Fatima Rama

Personal information
- Date of birth: 28 January 1981 (age 44)
- Position(s): Forward

Senior career*
- Years: Team / Apps / (Gls)
- PAG Port Moresby

International career^{‡}
- 2014: Papua New Guinea / 1 / (0)

= Fatima Rama =

Papua New Guinean footballer

Fatima Rama (born 28 January 1981) is a Papua New Guinean football and rugby player. She played as a forward in football for the Papua New Guinea women's national football team. She has also represented PNG in rugby sevens and fifteens.

== Career ==
Rama was a senior women's national team representative in football (soccer) before she switched codes to become a rugby union player.

=== 2018 ===
Rama competed at the Oceania Rugby Women's Championship, she scored a try against Samoa in the tournament's opening match, however, her side lost 45–56.

=== 2019–21 ===
At the 2019 Sydney Women's Sevens, she scored a stunning try in the first half against the Black Ferns sevens despite her team's 38–5 loss. In April 2019, she was named in the sevens squad to compete at the Hong Kong Women's Sevens to qualify as a core team for the 2019–20 World Rugby Women's Sevens Series.

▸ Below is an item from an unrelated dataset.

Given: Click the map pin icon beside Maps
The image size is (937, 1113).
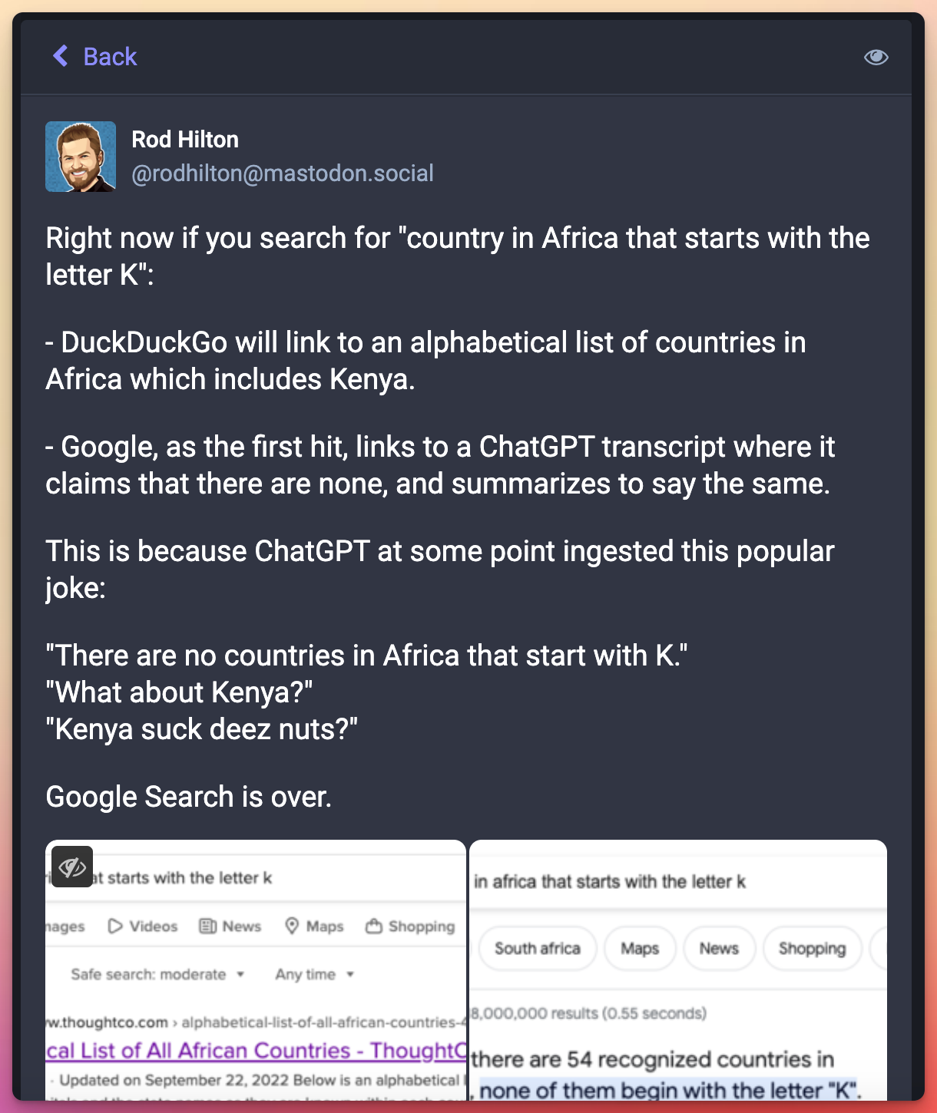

Rama represented Papua New Guinea in sevens at the 2019 Pacific Games in Apia, Samoa.

In 2021, due to her success in rugby union, the Satellite 7s executives decided to introduce the women's competition in hopes of finding more female players like her.

=== 2023 ===
Rama was the oldest player, at age 41, to take the field at the 2023 New Zealand Women's Sevens in January. She also competed at the 2023 World Rugby Sevens Challenger Series in April; she scored a try for PNG against Hong Kong in their ninth-place semi-final, her side lost 7–44.

Rama was named in PNG's fifteens squad for the 2023 Oceania Rugby Women's Championship in Gold Coast, Queensland. She started in the opening game of the tournament against Fiji, her side were scoreless in their 77–0 loss.